→ **Task description**:
Retype only what runs from the line with "1012x478 pixels. How" through the end of the entries, exactly and in full, but omit any picture you find.

Dataset entries Start Marker

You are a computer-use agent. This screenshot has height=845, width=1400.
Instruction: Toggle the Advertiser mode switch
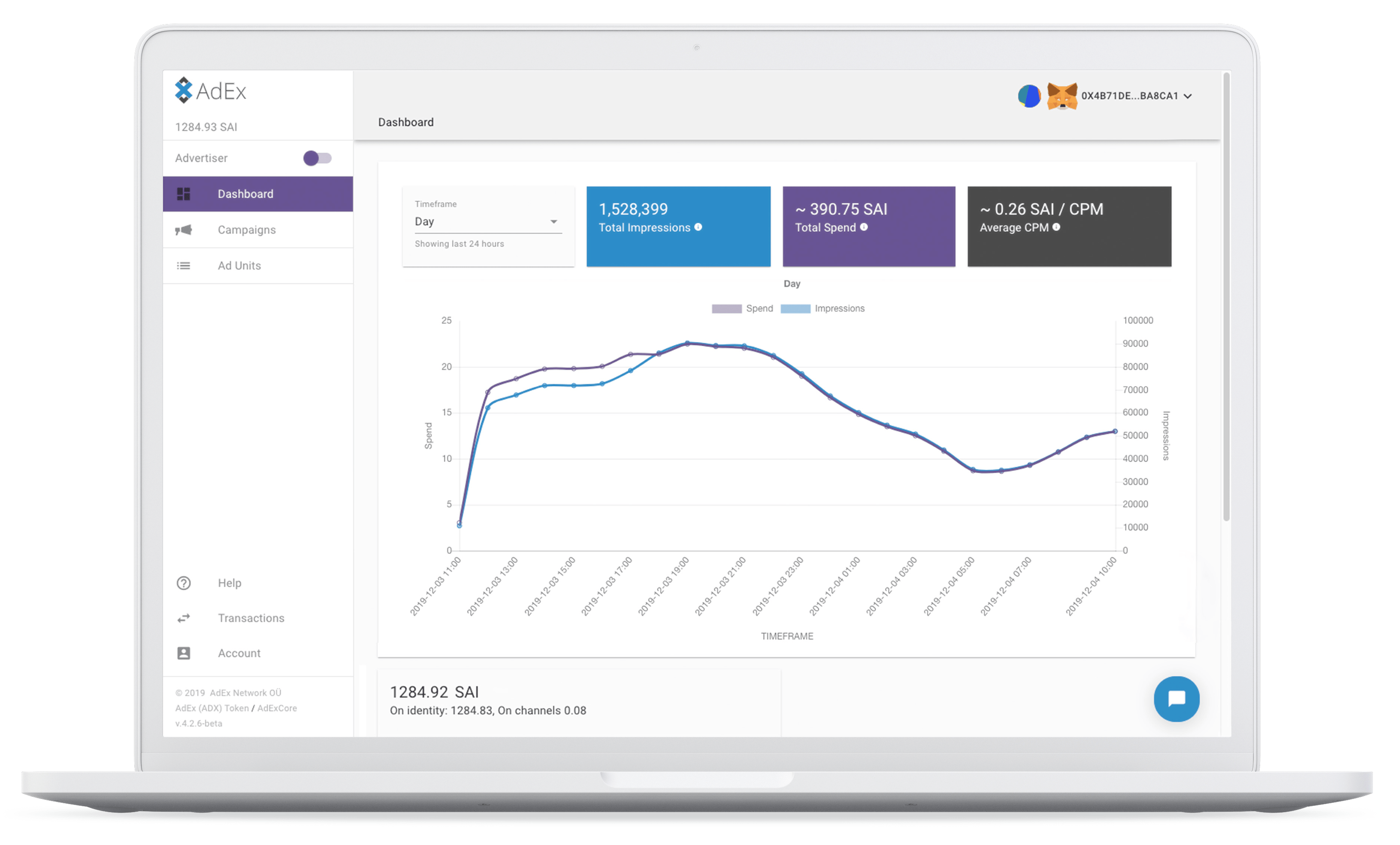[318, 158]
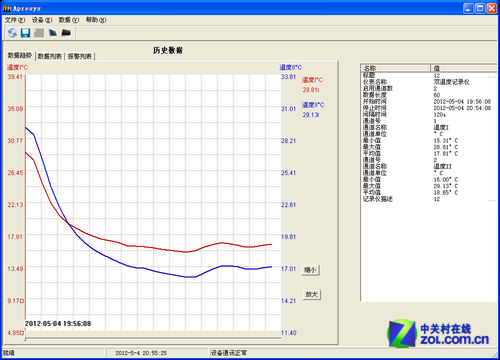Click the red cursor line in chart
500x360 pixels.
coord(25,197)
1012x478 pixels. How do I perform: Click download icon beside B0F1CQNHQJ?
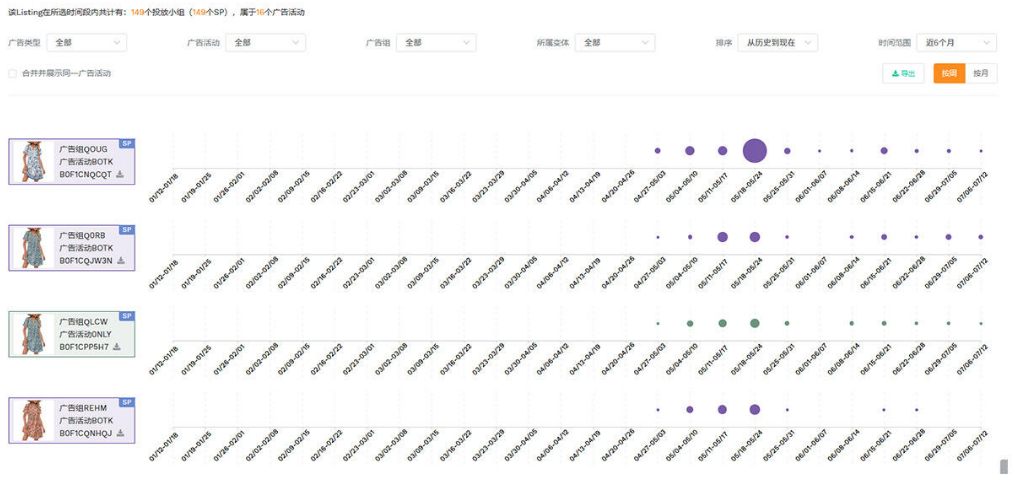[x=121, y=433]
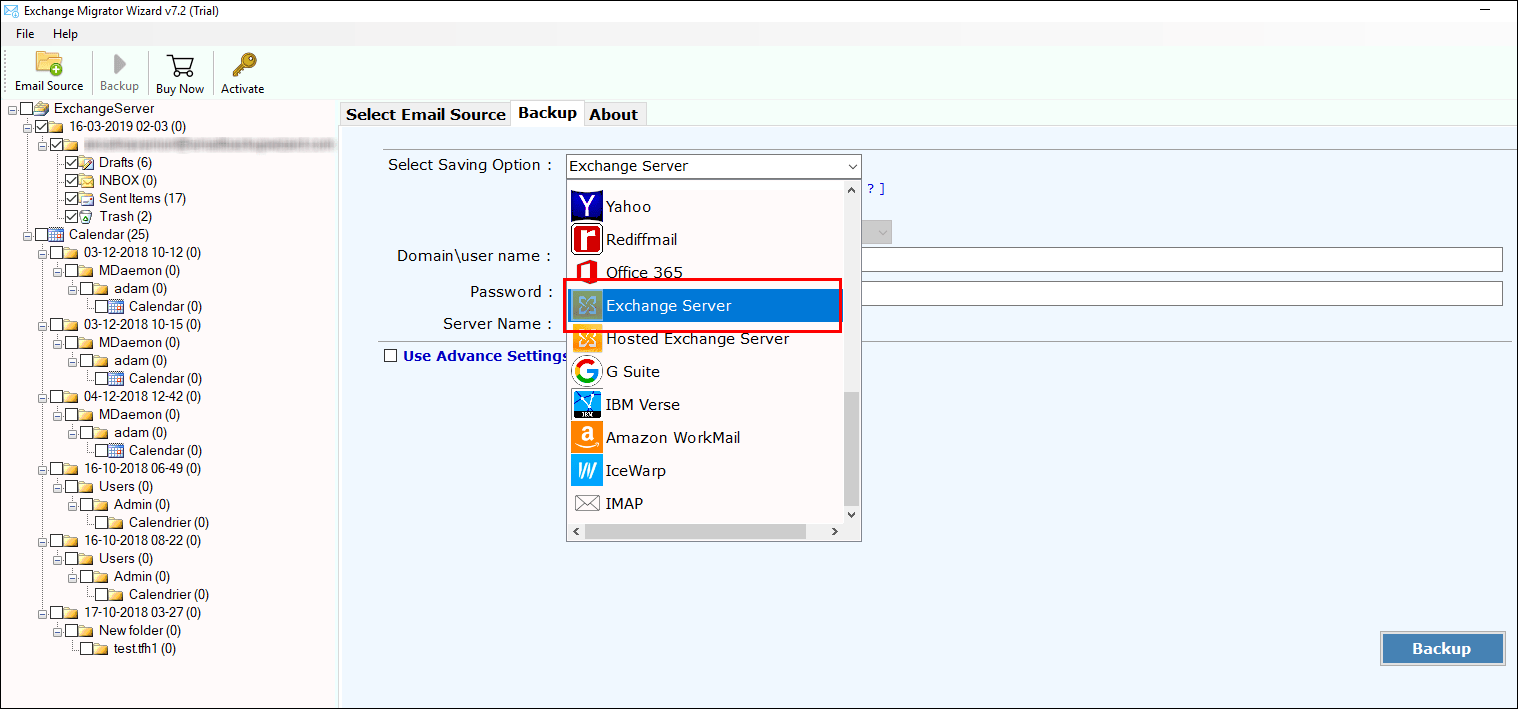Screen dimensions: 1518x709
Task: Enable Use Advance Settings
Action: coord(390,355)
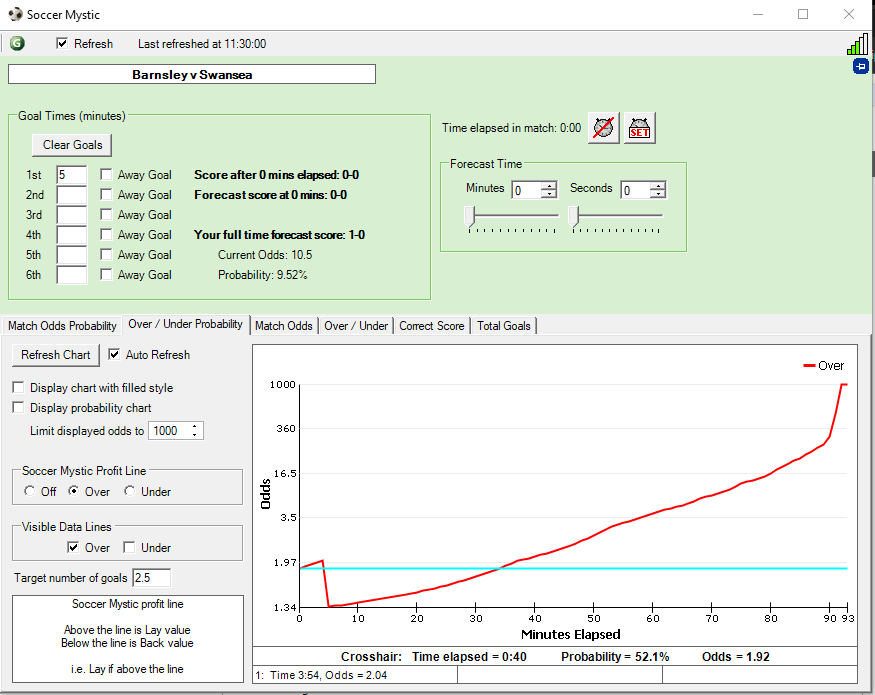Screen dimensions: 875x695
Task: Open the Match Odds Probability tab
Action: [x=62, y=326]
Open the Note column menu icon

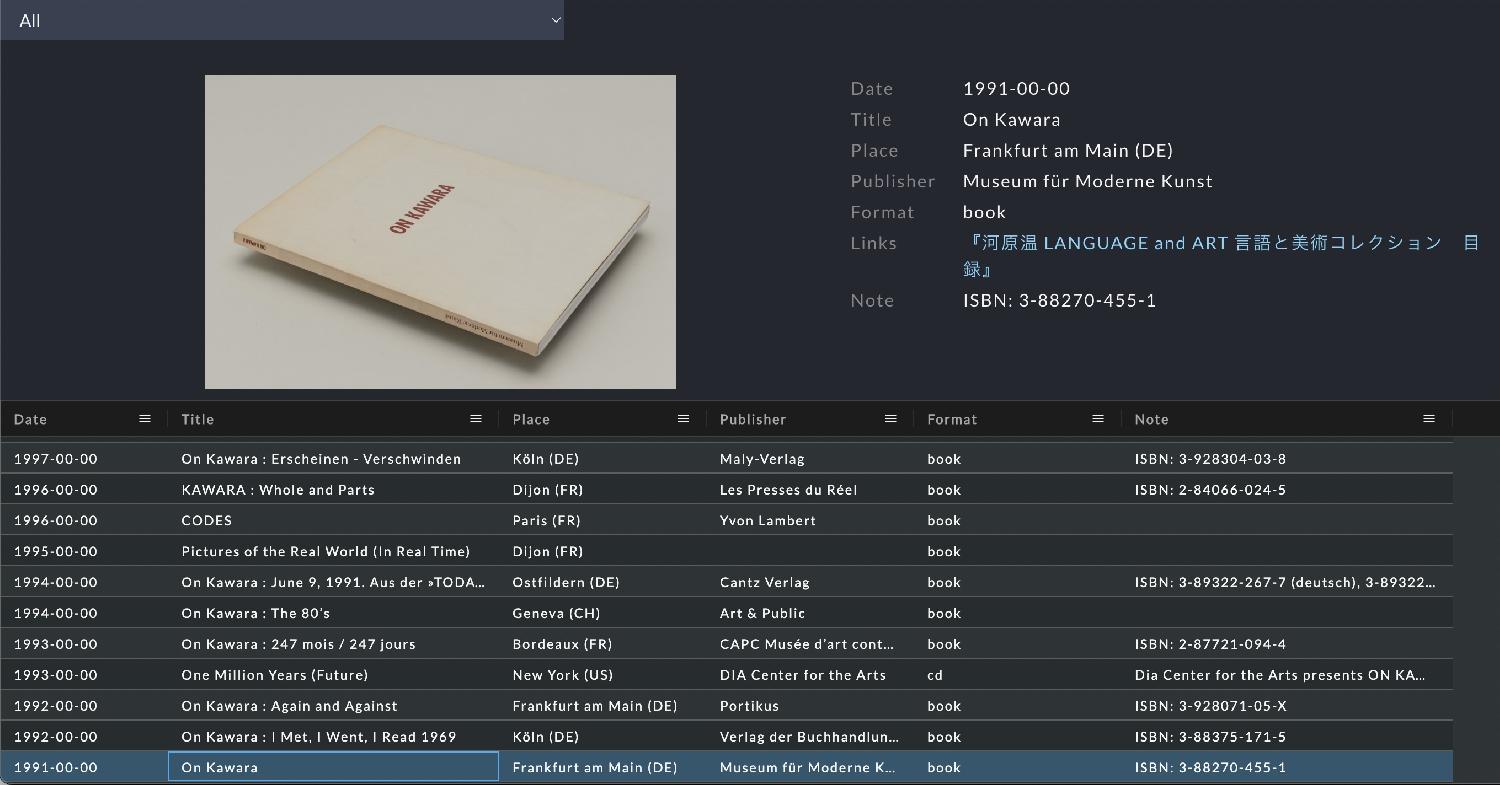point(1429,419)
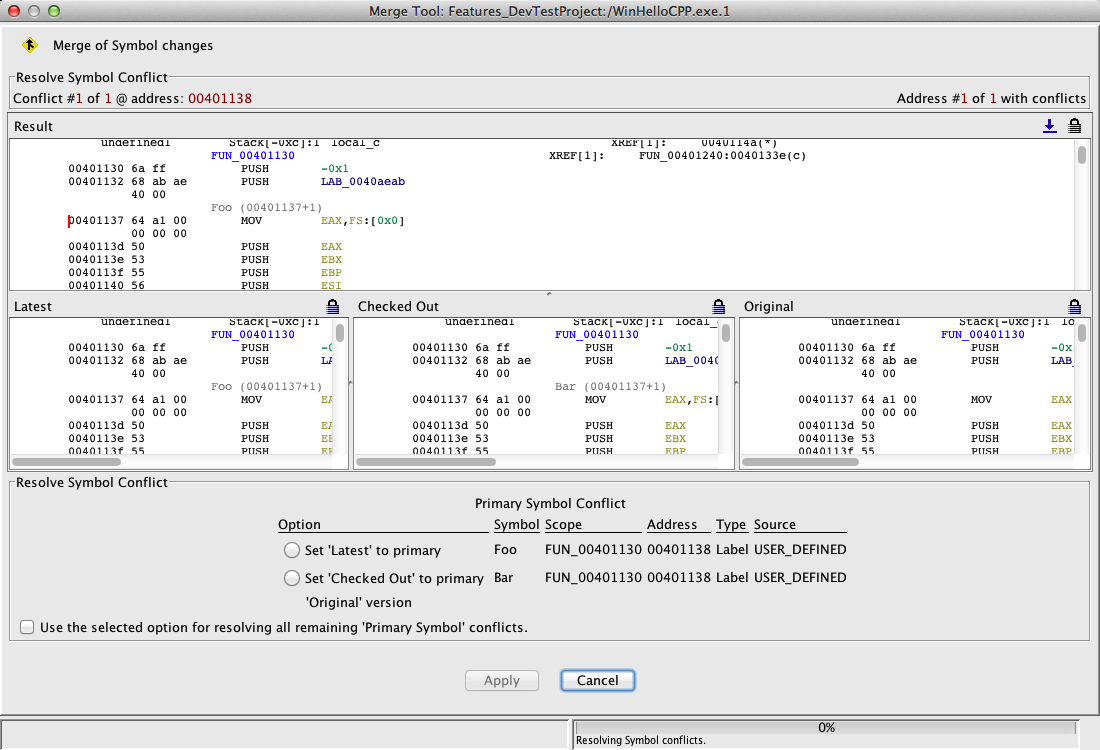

Dataset entries End Marker

→ **Your solution**:
1012x478 pixels. How do I perform: Click download icon beside B0F1CQNHQJ?
[x=121, y=433]
Screen dimensions: 1518x709
Task: Enable Use Advance Settings
Action: coord(390,355)
Screen dimensions: 875x695
Task: Open the Match Odds Probability tab
Action: [x=62, y=326]
Open the Note column menu icon

point(1429,419)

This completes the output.